Com a fama de inquieto, Lancelotti defende uma dose de rebeldia e insubordinação na vida. “Se atuar sempre dentro do que é estipulado, você não sai do caminho. O que é estipulado é pra manter esse sistema do jeito que ele é. Então tem que romper. Confrontar, lutar e exigir. Porque senão as coisas não mudam, não vai ser na base do ‘por favor’. Nenhuma mudança na história ocorreu assim. É no conflito, na tensão”, explica. “Nossa realidade é muito conflitiva. Não dá pra ficar dos dois lados, uma hora estar do lado da pedra, outra hora estar do lado da metralhadora. No conflito você tem que estar de um lado. Não tem jeito de você se ver numa sociedade conflitiva fora do conflito, ou só como mediador”, completa.
Não só ajudando com as ações diárias, mas também, orientando a população de rua para com o auxílio emergencial, o padre reclama da burocracia para se ter o benefício. “É uma emergência, mas pra quem? Os moradores em situação de rua não tem onde ficar. As estruturas institucionais querem fazer tudo dentro daquele limite que eles estão acostumados. Tudo que é muito burocrático é muito restritivo”, explica. “Parece que tudo é feito pro povo ficar sem esperança”, completa.
Perguntado sobre como será sua vida quando tudo isso passar, o padre Júlio afirma que não consegue mais pensar no dia seguinte. “Não consigo mais me programar. Não consigo pensar mais do que um ou dois dias pra frente. Estamos tão mergulhados nessa crise que não tô conseguindo pensar no que vai ser domingo”, afirma. “Tô pensando amanhã, se tiver frio, como vamos distribuir agasalhos pros moradores em situação de rua”, justifica.

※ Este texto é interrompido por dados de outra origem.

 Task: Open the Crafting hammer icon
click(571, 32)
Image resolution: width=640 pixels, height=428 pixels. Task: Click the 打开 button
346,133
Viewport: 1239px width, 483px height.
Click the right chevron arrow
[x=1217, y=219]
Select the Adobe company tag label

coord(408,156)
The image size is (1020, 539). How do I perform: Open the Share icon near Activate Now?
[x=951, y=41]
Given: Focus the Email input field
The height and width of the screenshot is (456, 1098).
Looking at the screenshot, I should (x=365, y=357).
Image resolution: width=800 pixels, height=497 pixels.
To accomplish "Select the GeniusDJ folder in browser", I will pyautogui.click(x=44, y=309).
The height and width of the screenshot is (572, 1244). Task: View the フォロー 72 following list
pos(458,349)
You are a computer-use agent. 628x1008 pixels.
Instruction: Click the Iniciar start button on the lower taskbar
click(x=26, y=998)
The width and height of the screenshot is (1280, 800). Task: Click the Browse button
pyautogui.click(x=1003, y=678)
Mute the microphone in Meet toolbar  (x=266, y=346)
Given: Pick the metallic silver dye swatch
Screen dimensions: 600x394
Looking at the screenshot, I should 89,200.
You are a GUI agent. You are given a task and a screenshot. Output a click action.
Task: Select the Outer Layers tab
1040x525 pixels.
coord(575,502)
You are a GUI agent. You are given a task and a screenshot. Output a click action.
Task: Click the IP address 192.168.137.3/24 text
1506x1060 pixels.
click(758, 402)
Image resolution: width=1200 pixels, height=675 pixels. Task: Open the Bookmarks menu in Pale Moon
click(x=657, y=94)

Em relação às ações diárias, o padre diz não se sentir cansado, mas sim, “desafiado”. “E comprometido. Há muita demanda. Todo dia surge coisa nova”, explica. O padre ainda ressalta a importância de outras figuras religiosas também se posicionarem no momento político atual. “A igreja com seus membros, não só os padres, deve deixar claro que o evangelho é incompatível com o fascismo”, finaliza.